"O direito é criado pelo homem, é um produto tipicamente humano, um artifício sem entidade corporal, mas nem por isso menos real que as máquinas e os edifícios." - Gregorio Robles

29/03/2017

Constituição: conceitos básicos e classificação (1)


Falaremos agora sobre tipos de constituição, isto é, como são classificadas conforme seu formato e conteúdo. De início, há que lembrar do que se trata uma constituição: é a lei maior de um país, sob a qual repousa todo o resto do ordenamento jurídico-político.

Tal definição por ser cindida em um aspecto material e outro formal. Assim, materialmente "a constituição é o conjunto de normas que organiza os elementos constitutivos do Estado" (Silva, p.38), ou seja, o "conteúdo básico referente à composição e ao funcionamento da ordem pública" (Bonavides, p.80), acrescentando aí os direitos e garantias fundamentais, princípios que regem as relações internacionais etc., ao passo que formalmente é o texto em si, a compilação, o arranjo das normas ditas constitucionais, ainda que seu conteúdo não seja materialmente constitucional.

Entendamos melhor esse aspecto formal. Por exemplo, o at. 242, §2º da nossa Carta diz que "o Colégio Pedro II, localizado na cidade do Rio de Janeiro, será mantido na órbita federal". Ora, essa disposição nada diz respeito à organização política e jurídica do Estado nem tem relação com direitos e garantias fundamentais. É assunto menor (em relação aos grandes temas públicos), sequer deveria ser citado na constituição. Todavia, é constitucional porque aparece no texto constitucional. Diz-se dela, portanto, e outras similares, que é formalmente constitucional, mas não materialmente constitucional.

Dito isso, passemos a como as constituições se classificam. Evidentemente nenhuma classificação é exata ou consensual, a depender do gosto do freguês, mas habitualmente fala-se nos seguintes tipos. Vejamos.

Quanto à sua rigidez, a constituição pode ser rígida, semi-rígida e flexível. Tem a ver com o rito necessário (se necessário rito específico) para sua alteração e com a sua resistência diante de outras normas que tragam disposições diferentes. A constituição brasileira é rígida, por exemplo: para sua alteração, é preciso um rito especial previsto em seu art.60, de tal complexidade -votação em dois turnos em casa Casa, três quintos de votos, e sob limitações materiais, formais, circunstancias e temporais (falaremos disso em outro texto)- que há quem lhe chame de "super rígida". Daí que a lei ordinária não pode alterar o texto constitucional.

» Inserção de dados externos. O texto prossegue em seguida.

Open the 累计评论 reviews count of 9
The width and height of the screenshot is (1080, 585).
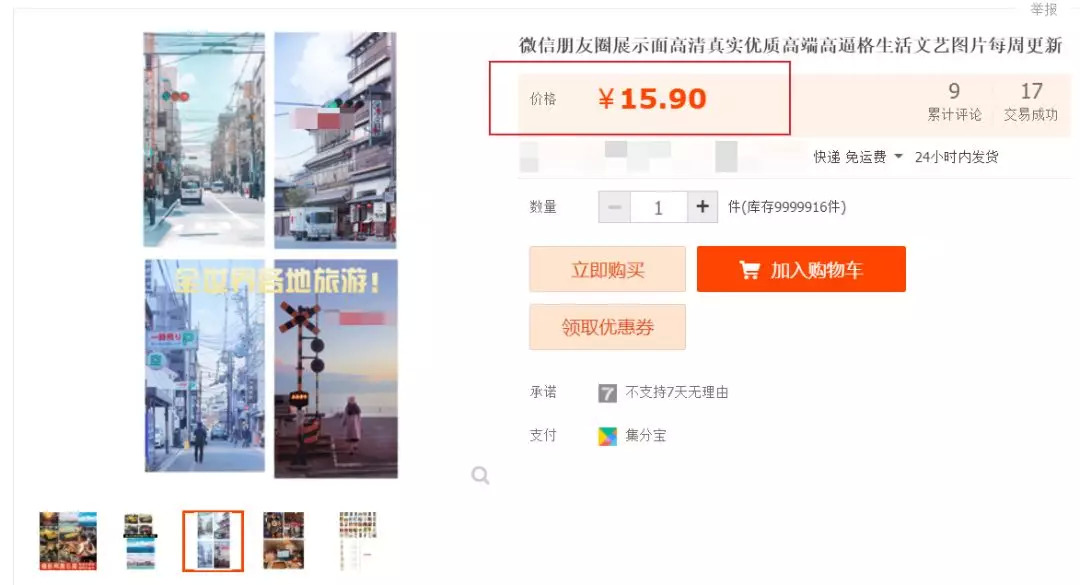click(x=954, y=101)
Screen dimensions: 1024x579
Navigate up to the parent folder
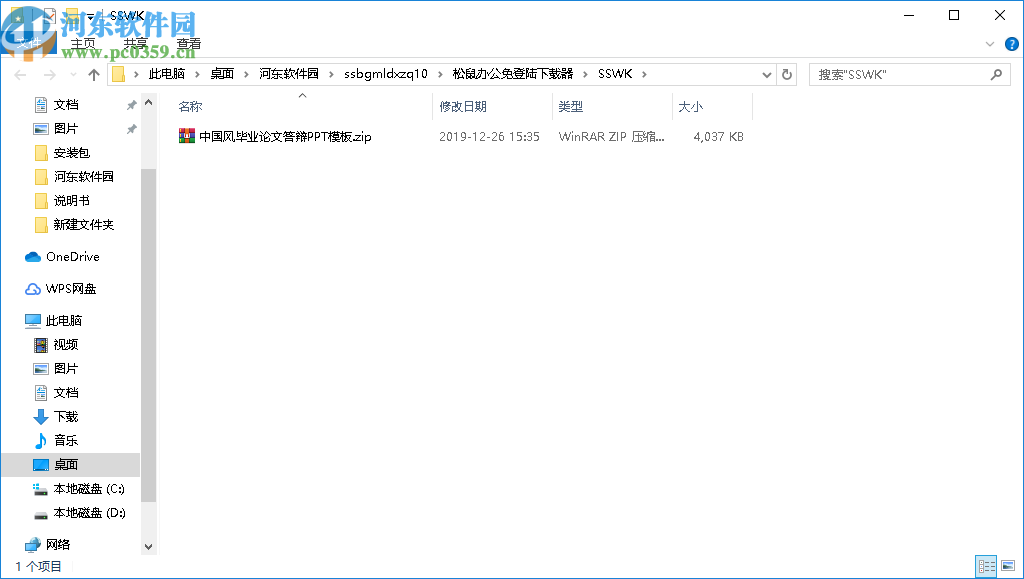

Caso venha a dispor de forma oposta à Carta, tal lei será simplesmente inconstitucional. A flexível, ao contrário, é aquela que não requer rito especial para sua alteração, podendo ser alterada por lei simples. As constituições costumeiras (veremos a seguir) são exemplo de constituições flexíveis (o que não quer dizer que sejam sinônimas). E a semi-rígida? É aquela, como o nome indica, que possui em seu texto parte rígida e parte flexível. O exemplo clássico desse tipo de constituição é a brasileira imperial de 1824, que dispunha em seu artigo 178:

É só constitucional o que diz respeito aos limites e atribuições respectivas dos poderes políticos, e aos direitos políticos e individuais dos cidadãos. Tudo o que não é constitucional pode ser alterado sem as formalidades referidas, pelas legislaturas ordinárias.

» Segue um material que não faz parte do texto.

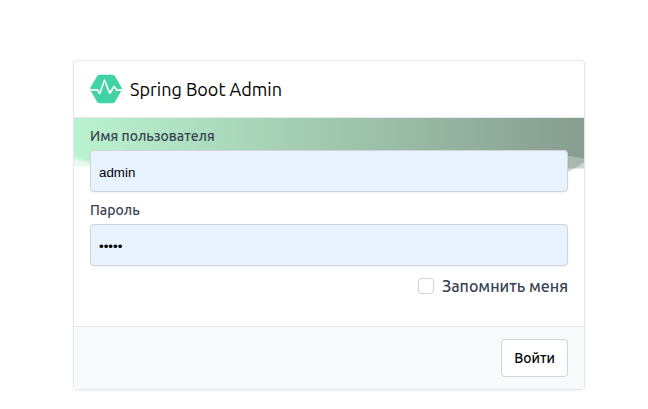The width and height of the screenshot is (648, 409).
Task: Click the blank page area above the login card
Action: pyautogui.click(x=328, y=30)
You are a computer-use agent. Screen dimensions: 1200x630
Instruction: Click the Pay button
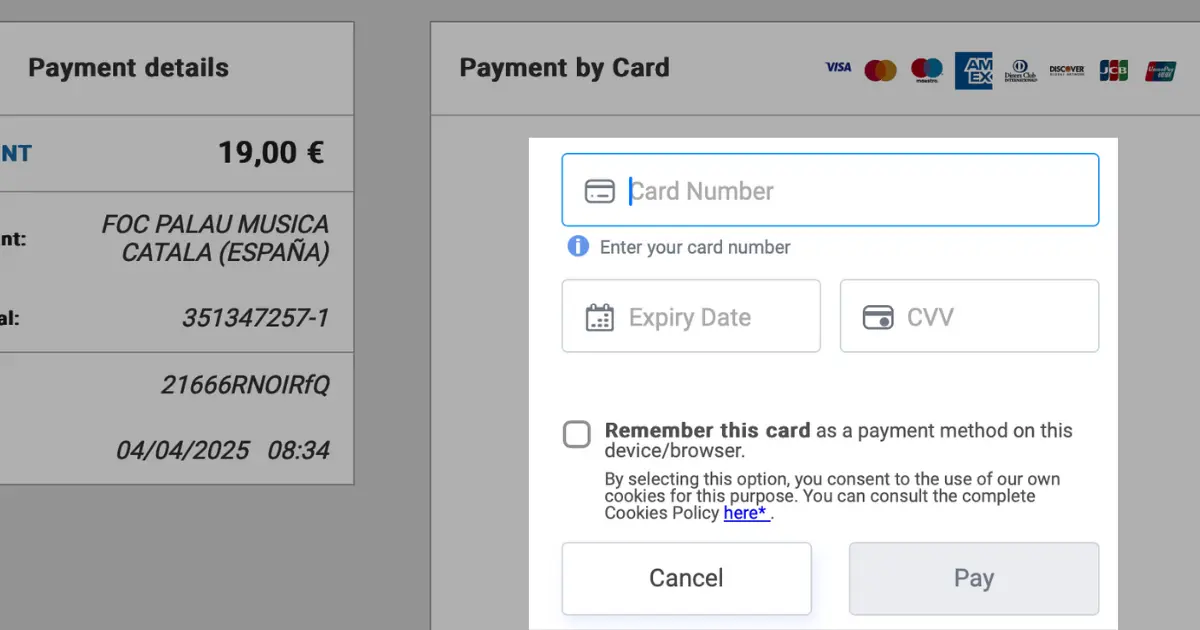[974, 578]
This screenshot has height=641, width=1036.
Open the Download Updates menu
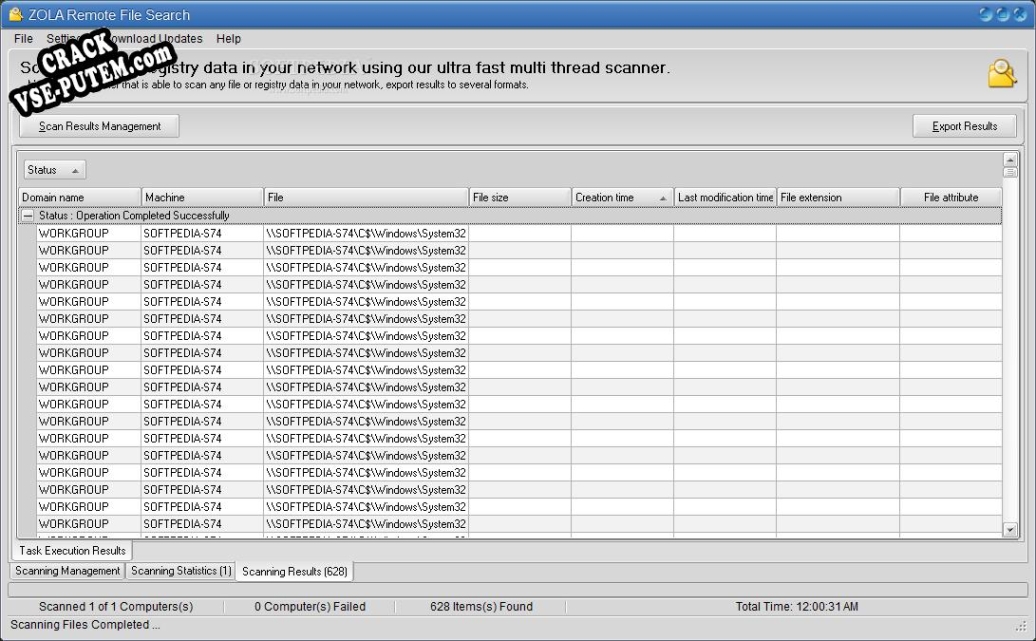click(x=155, y=38)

Veja-se que estão bem delimitados o caráter constitucionalmente material e formal do dispositivo, na linha do que expus acima. Sendo materialmente constitucional, o comando é rígido; requer um rito especial para alteração (previsto nos artigos 174 e 177 da dita Constituição Imperial) mas, sendo tão só formalmente constitucional, pode ser "alterado sem as formalidades referidas, pelas legislaturas ordinárias". Como não é totalmente nem uma coisa nem outra, a semi-rígida também pode ser chamada, como se conclui, de semi-flexível.

Encerremos o texto por aqui. Prosseguiremos em breve.

***

Referências:

BECKER, Antonio & CAVALCANTI, Vanuza (orgs). "Constituições Brasileiras de 1824 a 1988". v.1. Rio de Janeiro: Letra Legal, 2004.
BONAVIDES, Paulo. "Curso de Direito Constitucional". 18.ed. São Paulo: Malheiros, 2006.
SILVA, José Afonso. "Curso de Direito Constitucional Positivo". 25.ed. São Paulo: Malheiros, 2005.